5 oldest gold ETFs in India: How their 16–18 year returns stack up against physical gold
1. Nippon India ETF Gold BeES
Fund’s launch date: 8 March 2007 (Age – 18 years 1 month)
Return since launch: 12.44% CAGR
Now, if we see gold price rise since 8 March 2007, the precious metal has jumped from Rs 10,800 per 10 grams to over Rs 96,000 per 10 grams.
Returns on investment in physical gold since 8 March 2007: 12.91% CAGR
2. UTI Gold Exchange Traded Fund
Fund’s launch date: 12 March 2007 (Age – 18 years 1 month)
Return since launch: 12.62%
Gold prices during this last about 18 years have risen from Rs 9,400 to Rs 96,000 per 10 grams.
Returns on investment in physical gold since 18 May 2009: 13.78% CAGR
3. Kotak Gold ETF
Fund’s launch date: 27 July 2007 (Age – 17 years 8 months)
Return since launch: 13.24%
During this period, gold prices have moved up from Rs 10,800 per 10 grams to Rs 96,000.
Returns on investment in physical gold since 27 July 2007: 12.91% CAGR
4. Quantum Gold Fund
Fund’s launch date: 22 February 2008 (Age – 17 years 2 months)
Return since launch: 11.69%
If we see gold price movements in the last 17 years, the yellow metal has surged from Rs 12,500 to Rs 96,000 per 10 grams now.
Returns on investment in physical gold since 8 March 2007: 11.99% CAGR
5. SBI Gold ETF
Fund’s launch date: 18 May 2009 (Age – 15 years 11 months)
Return since launch: 11.30%
Physical gold prices during this period (nearly 16 years) have risen from Rs 14,500 to Rs 96,000 per 10 grams.
Returns on investment in physical gold since 18 May 2009: 11.07% CAGR
(Data source – Value Research)
Also read: Gold ETFs vs Gold Funds: Where should you invest in 2025?
Physical gold vs gold ETFs: Which is better?
If you look at the returns of physical gold in the last 16–18 years, it has also been around 11–14% annually. That is, gold ETFs not only matched the returns but also outperformed in the long term. Additionally, the convenience of keeping and selling ETFs make them more attractive. While there are concerns of making charges, storage and security in physical gold, there are no such problems in gold ETFs.
Benefits of investing in gold ETFs:
No worries of purity or theft
Completely digital and transparent transactions
Regulated by SEBI
Entry and exit at any time through the stock market
Diversification in the portfolio at low cost
Risks:
However, one needs to exercise caution while investing in gold ETFs as risks also involve in such products. So which are they?

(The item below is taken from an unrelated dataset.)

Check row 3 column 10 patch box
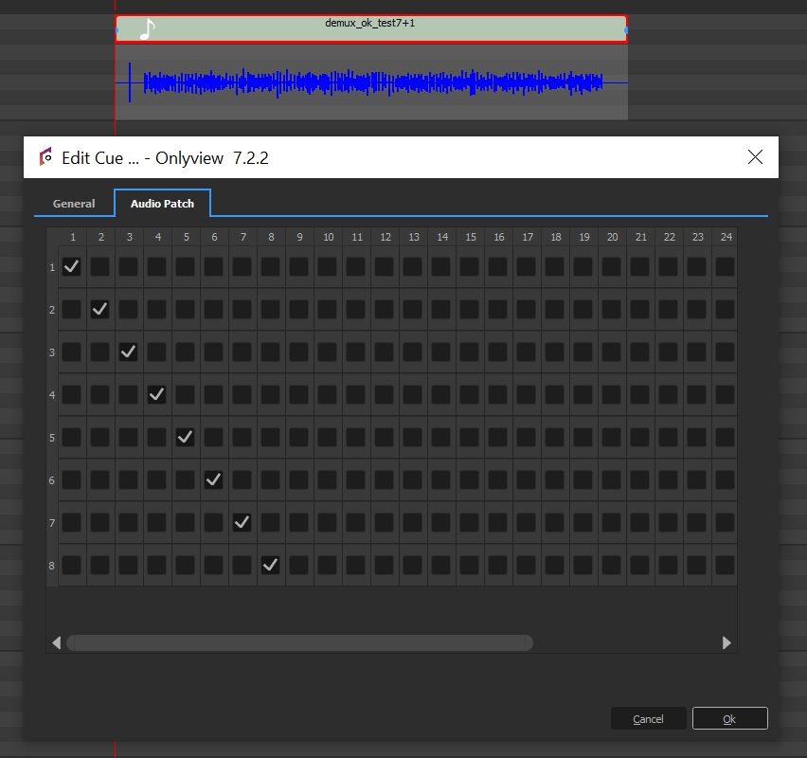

One of the risks is that volatility in gold prices directly affects the returns of the fund. One might see relatively lower returns in the long term compared to equity.
Who should invest in gold ETFs?
-People who want to invest in gold but want to avoid the hassle of owning physical gold
-Investors with an investment time horizon of 5 years or more
-Those who do not have any share of gold in their portfolio
-People who want to protect their investments from inflation and global risks
Also read: Trump tariffs drive investors to Gold! Here are 3 Gold ETFs to invest in right now
Summing up…
Gold ETFs have come a long way in India now – and their performance shows that if you think long-term, they can be a stable, convenient and safe option. At a time when physical gold has become expensive and global volatility is rising, gold ETFs can prove to be a wise decision for investors.